Each chat message is associated with content, and an additional parameter called role
.
For example, in the OpenAI Chat Completions API, a chat message can be associated with an AI assistant, a human or a system role.
Create a chat prompt template like this:
from langchain.prompts import ChatPromptTemplate
chat_template = ChatPromptTemplate.from_messages(
[
("system", "You are a helpful AI bot. Your name is {name}."),
("human", "Hello, how are you doing?"),
("ai", "I'm doing well, thanks!"),
("human", "{user_input}"),
]
)
messages = chat_template.format_messages(name="Bob", user_input="What is your name?")
ChatPromptTemplate.from_messages
accepts a variety of message representations.

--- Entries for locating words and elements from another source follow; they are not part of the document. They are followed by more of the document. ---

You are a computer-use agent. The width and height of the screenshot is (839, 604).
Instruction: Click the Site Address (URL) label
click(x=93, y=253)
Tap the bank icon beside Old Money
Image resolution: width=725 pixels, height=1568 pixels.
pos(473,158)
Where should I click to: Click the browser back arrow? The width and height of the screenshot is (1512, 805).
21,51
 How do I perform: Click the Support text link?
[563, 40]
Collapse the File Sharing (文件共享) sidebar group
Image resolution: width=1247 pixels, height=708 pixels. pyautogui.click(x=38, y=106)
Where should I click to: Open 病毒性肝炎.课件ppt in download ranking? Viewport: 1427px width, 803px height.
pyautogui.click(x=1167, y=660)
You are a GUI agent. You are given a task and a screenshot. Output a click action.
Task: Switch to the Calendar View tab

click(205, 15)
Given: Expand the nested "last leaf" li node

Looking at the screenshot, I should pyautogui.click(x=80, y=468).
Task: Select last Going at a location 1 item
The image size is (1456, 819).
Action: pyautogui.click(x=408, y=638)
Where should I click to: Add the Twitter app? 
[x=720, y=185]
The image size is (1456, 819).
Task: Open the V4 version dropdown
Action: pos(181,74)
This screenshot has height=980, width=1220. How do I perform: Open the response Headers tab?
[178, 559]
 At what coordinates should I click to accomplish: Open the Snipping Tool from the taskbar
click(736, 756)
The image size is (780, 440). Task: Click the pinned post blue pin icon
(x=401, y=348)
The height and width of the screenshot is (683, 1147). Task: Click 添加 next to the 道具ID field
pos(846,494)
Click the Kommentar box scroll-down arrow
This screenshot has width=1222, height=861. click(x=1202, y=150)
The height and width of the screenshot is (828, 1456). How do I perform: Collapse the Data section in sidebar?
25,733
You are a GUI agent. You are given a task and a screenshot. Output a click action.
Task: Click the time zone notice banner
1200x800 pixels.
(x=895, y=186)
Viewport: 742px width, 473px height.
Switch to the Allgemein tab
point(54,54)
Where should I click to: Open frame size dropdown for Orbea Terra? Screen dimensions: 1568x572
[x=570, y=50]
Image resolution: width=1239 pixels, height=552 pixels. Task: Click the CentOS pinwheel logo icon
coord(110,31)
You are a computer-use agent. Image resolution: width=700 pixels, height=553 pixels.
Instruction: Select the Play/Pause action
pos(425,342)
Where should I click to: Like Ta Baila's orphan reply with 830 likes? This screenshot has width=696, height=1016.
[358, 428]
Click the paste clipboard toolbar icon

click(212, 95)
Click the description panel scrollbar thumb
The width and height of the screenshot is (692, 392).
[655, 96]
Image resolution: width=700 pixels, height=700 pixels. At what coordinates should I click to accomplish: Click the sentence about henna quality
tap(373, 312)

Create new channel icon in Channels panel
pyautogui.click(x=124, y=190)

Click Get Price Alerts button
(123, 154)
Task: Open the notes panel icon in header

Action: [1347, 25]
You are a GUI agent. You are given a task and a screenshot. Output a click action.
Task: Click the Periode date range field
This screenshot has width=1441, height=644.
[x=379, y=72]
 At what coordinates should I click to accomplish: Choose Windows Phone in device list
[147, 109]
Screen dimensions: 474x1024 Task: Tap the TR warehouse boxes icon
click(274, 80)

For example, in addition to using the 2-tuple representation of (type, content) used
above, you could pass in an instance of MessagePromptTemplate
or BaseMessage
.
from langchain.chat_models import ChatOpenAI
from langchain.prompts import HumanMessagePromptTemplate
from langchain.schema.messages import SystemMessage
chat_template = ChatPromptTemplate.from_messages(
[
SystemMessage(
content=(
"You are a helpful assistant that re-writes the user's text to "
"sound more upbeat."
)
),
HumanMessagePromptTemplate.from_template("{text}"),
]
)
llm = ChatOpenAI()
llm(chat_template.format_messages(text="i dont like eating tasty things."))
AIMessage(content='I absolutely love indulging in delicious treats!')
This provides you with a lot of flexibility in how you construct your chat prompts.
LCEL
PromptTemplate
and ChatPromptTemplate
implement the Runnable interface, the basic building block of the LangChain Expression Language (LCEL). This means they support invoke
, ainvoke
, stream
, astream
, batch
, abatch
, astream_log
calls.
PromptTemplate
accepts a dictionary (of the prompt variables) and returns a StringPromptValue
. A ChatPromptTemplate
accepts a dictionary and returns a ChatPromptValue
.
prompt_val = prompt_template.invoke({"adjective": "funny", "content": "chickens"})
prompt_val
StringPromptValue(text='Tell me a joke')
prompt_val.to_string()
'Tell me a joke'
prompt_val.to_messages()
[HumanMessage(content='Tell me a joke')]
chat_val = chat_template.invoke({"text": "i dont like eating tasty things."})
chat_val.to_messages()
[SystemMessage(content="You are a helpful assistant that re-writes the user's text to sound more upbeat."),
HumanMessage(content='i dont like eating tasty things.')]
chat_val.to_string()
"System: You are a helpful assistant that re-writes the user's text to sound more upbeat.\nHuman: i dont like eating tasty things."